> _WHAT IS NEEDED_: Copy every line from the records below that carries the word "computer".

---------- SUPPLIED DATA ----------

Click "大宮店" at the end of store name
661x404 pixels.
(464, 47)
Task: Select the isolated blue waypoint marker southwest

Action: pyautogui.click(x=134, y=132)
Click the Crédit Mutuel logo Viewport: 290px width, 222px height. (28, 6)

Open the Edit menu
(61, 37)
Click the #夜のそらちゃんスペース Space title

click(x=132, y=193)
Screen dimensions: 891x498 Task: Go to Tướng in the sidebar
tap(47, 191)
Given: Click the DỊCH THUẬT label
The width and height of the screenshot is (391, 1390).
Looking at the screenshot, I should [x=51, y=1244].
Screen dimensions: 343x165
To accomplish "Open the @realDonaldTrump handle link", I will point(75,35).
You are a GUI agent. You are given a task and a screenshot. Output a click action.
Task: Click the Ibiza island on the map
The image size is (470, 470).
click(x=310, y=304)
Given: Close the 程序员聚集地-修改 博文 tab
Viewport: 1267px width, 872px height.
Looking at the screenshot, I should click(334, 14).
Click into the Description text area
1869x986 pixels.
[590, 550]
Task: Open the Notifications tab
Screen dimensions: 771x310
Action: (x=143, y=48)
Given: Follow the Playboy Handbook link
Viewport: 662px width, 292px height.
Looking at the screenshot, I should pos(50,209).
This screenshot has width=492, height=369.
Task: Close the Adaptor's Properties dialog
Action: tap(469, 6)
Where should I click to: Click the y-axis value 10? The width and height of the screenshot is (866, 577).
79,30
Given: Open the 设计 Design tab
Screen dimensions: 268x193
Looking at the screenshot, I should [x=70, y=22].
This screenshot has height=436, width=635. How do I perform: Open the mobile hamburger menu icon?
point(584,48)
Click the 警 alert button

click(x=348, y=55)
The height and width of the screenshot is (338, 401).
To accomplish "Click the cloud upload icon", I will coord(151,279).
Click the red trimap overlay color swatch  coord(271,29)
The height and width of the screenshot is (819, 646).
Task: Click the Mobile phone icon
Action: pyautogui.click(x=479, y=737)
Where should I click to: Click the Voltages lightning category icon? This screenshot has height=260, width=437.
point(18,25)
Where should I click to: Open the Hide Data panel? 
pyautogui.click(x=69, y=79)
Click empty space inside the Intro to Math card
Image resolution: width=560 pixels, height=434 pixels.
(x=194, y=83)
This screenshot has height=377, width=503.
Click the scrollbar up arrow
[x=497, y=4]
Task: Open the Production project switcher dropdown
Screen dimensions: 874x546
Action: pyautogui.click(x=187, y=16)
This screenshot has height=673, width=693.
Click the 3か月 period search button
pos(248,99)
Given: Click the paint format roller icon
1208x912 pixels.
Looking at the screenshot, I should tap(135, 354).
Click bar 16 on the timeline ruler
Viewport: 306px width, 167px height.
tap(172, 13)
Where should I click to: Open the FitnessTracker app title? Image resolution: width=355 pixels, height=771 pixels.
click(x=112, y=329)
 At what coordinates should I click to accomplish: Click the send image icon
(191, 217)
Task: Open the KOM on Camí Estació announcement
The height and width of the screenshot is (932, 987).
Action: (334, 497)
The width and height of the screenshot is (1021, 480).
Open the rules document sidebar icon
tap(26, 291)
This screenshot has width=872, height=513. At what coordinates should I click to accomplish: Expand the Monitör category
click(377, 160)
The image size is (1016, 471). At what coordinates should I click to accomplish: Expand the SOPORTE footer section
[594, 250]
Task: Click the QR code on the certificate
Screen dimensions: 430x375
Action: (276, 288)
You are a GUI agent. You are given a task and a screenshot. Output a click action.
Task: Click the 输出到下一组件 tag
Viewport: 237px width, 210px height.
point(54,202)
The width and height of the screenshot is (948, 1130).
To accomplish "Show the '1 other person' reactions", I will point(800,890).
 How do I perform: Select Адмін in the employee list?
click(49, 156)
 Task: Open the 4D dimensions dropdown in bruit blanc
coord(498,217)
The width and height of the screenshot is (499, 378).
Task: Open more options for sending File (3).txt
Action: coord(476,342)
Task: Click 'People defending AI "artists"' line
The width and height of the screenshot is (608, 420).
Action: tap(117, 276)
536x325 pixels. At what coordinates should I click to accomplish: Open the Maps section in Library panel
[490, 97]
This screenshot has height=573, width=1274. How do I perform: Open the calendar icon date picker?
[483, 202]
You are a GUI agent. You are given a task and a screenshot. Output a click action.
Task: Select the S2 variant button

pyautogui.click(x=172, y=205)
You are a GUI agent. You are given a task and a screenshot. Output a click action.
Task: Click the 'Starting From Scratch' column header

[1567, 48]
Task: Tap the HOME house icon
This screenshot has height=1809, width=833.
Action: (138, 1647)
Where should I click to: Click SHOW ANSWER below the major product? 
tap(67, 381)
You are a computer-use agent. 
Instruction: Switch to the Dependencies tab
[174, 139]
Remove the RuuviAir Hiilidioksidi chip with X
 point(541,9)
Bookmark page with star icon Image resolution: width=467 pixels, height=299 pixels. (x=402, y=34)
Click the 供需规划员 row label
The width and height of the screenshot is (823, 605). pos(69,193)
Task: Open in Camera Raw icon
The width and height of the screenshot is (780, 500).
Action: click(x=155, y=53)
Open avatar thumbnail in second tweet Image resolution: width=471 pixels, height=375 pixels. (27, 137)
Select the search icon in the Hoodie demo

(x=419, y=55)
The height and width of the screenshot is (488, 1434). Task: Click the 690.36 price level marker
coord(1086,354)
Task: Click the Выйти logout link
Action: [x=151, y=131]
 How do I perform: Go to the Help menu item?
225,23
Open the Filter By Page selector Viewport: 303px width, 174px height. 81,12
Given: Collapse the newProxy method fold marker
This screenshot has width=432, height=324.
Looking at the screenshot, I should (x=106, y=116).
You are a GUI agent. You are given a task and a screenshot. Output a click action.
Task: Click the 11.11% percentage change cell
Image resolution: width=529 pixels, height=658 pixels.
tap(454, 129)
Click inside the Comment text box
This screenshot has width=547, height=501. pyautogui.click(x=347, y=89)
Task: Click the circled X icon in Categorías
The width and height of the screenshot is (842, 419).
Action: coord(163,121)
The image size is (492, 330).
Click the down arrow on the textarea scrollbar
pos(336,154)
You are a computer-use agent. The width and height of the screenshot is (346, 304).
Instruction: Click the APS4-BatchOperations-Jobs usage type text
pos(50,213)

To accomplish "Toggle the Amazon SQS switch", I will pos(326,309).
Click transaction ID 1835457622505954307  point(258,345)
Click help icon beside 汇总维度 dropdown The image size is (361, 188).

----------

> _ANSWER SECTION_:
You are a computer-use agent. 
You are a computer-use agent. The width and height of the screenshot is (346, 304).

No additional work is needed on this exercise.